Dante é mais tolerante, tendo colocado o filósofo entre grandes homens,
numa região de paz e melancólico repouso.
Seus trabalhos tinham sido traduzidos para o latim em cerca do final do
século XII ou começo do século XIII e tiveram tantos defensores na Universidade
de Paris que provocaram um exército de oponentes e fizeram vir abaixo a censura
da igreja. Num capítulo anterior nós
classificamos tais hereges como Almaric de Bena, com os Irmãos e Irmãs do
Espírito Livre, como discípulos de João Escoto Erígena. Três séculos intervieram, todos os traços de
genealogia foram perdidos, ainda que similarmente tanto em palavras quanto em
sentimentos façam a classificação razoável. Havia, no entanto, em
funcionamento, um elemento poderoso e vivo e não seria vã inquirição examinar o
quão longe eles poderiam ter sido considerados as crianças de Averroes. É certo que os maiores hereges da Idade Média
foram espalhados a partir dos franciscanos.
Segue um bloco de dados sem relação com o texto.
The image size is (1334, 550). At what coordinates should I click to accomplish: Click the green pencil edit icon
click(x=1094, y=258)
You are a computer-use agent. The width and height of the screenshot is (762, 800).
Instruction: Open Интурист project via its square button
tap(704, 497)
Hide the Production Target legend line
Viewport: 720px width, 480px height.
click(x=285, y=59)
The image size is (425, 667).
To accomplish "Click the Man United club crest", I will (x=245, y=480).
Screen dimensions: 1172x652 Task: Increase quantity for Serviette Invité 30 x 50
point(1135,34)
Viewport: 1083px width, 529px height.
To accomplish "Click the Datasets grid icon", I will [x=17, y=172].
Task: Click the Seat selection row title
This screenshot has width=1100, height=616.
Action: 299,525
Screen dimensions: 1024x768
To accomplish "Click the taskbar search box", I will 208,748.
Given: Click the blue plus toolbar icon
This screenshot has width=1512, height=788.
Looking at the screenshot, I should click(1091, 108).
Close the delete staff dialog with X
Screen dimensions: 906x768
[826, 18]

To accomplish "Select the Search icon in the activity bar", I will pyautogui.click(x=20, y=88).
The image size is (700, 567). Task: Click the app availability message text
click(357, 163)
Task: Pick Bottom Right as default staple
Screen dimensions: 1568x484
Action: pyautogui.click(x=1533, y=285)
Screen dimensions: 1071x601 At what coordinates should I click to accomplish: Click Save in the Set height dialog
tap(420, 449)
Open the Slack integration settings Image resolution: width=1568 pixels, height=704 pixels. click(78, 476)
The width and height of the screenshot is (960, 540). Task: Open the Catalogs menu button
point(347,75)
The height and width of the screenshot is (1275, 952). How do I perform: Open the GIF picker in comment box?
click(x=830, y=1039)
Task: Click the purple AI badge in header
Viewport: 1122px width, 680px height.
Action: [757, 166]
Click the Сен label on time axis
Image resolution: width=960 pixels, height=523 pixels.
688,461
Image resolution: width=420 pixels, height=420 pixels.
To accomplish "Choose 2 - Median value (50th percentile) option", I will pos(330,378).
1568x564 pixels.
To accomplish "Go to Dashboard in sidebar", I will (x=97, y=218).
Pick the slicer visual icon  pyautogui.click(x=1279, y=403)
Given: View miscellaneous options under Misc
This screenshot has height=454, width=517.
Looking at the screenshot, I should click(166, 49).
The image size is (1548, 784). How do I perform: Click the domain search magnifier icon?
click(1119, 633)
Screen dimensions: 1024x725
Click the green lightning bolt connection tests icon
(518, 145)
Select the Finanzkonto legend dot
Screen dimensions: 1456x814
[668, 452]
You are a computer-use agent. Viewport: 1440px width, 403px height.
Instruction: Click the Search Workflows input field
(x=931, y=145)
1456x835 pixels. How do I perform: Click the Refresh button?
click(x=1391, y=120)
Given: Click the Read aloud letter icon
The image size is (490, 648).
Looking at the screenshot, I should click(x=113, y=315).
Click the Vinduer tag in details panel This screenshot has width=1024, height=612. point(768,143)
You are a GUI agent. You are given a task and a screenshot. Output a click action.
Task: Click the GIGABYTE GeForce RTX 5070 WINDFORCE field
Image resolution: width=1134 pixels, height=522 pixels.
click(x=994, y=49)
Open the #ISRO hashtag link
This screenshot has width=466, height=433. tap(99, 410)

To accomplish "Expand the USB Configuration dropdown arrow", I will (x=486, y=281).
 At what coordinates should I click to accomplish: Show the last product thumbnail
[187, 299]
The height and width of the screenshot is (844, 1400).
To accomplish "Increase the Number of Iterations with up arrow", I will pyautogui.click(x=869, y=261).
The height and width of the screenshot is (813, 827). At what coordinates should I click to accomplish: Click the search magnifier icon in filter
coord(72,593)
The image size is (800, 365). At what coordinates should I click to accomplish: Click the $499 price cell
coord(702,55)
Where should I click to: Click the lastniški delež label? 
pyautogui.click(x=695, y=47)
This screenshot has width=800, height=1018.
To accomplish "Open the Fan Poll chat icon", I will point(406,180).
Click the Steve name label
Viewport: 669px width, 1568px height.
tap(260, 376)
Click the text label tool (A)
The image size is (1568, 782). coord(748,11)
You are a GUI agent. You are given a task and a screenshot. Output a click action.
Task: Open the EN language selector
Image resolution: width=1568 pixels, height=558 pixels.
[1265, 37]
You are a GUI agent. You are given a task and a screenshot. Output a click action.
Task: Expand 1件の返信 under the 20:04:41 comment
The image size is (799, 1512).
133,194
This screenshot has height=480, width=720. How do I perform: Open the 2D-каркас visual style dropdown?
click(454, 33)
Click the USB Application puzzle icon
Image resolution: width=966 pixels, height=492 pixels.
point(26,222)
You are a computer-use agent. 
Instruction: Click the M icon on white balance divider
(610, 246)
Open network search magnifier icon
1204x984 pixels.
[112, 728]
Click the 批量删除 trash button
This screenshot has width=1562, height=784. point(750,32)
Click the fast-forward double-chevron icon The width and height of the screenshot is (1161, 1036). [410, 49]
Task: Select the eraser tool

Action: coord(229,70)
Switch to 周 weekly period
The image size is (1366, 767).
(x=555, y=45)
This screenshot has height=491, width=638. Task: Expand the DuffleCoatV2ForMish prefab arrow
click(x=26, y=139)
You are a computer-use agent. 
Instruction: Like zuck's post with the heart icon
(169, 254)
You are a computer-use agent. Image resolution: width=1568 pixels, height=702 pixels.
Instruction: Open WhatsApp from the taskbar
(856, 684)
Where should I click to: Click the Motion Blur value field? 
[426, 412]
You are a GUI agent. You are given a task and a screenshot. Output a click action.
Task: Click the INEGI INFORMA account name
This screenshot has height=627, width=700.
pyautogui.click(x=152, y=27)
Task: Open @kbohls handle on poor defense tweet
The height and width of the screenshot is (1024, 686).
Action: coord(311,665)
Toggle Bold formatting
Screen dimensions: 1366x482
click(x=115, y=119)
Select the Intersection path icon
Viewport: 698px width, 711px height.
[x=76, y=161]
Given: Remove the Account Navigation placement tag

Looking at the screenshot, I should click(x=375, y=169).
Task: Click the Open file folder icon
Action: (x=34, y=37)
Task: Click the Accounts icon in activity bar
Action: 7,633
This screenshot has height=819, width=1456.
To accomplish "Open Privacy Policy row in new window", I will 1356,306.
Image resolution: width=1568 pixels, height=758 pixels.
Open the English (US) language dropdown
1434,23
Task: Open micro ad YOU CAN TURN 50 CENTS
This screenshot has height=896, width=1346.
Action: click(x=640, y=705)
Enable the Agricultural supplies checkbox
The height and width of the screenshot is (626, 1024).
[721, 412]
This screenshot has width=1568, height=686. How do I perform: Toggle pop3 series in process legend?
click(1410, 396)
Quase todos os grandes movimentos por reforma, por liberdade de
expressão e pensamento, tiveram sua origem no seio dessa ordem. Eles eram os pregadores do “Evangelho
Eterno”, os grandes espíritos que mais se rebelaram contra a Corte de Roma, os
profetas que, não sem uma ponta de entusiasmo, proclamavam a vinda de um reino
espiritual. Agora os líderes da escola
franciscana favoreceram a filosofia de Averroes. “Alexander de Hales” disse, M. Renan, “o
fundador da escola franciscana, foi o primeiro dos escolásticos que aceitaram e
propagaram a influência do filósofo árabe.
João de Rochelle, seu sucessor, seguiu a mesma tradição e adotou, por
sua conta, quase toda a psicologia de Avicenna.
M. Haureau observara justamente que a maioria das proposições condenadas
em Paris por Stephen Templier em 1277 pertenciam à escola franciscana e tinham
sido tomadas emprestadas pelos maiores discípulos de Alexander de Hales, dos
famosos Avicenna e Averroes. No mesmo
ano o dominicano Robert de Kilwardby, arcebispo de Cantebury no concílio que
teve lugar em Oxford, o centro da escola franciscana, condenara proposições
quase idênticas e dizia que a influência de Averroes não poderia ser ignorada. Nós podemos acreditar que alguns dos
filósofos contra os quais, William de Auvergue, Alberto e São Tomás
expressaram-se contra com muita severidade, pertenciam à ordem de São
Francisco.”
Mas a história
do averroismo culmina na Universidade de Pádua.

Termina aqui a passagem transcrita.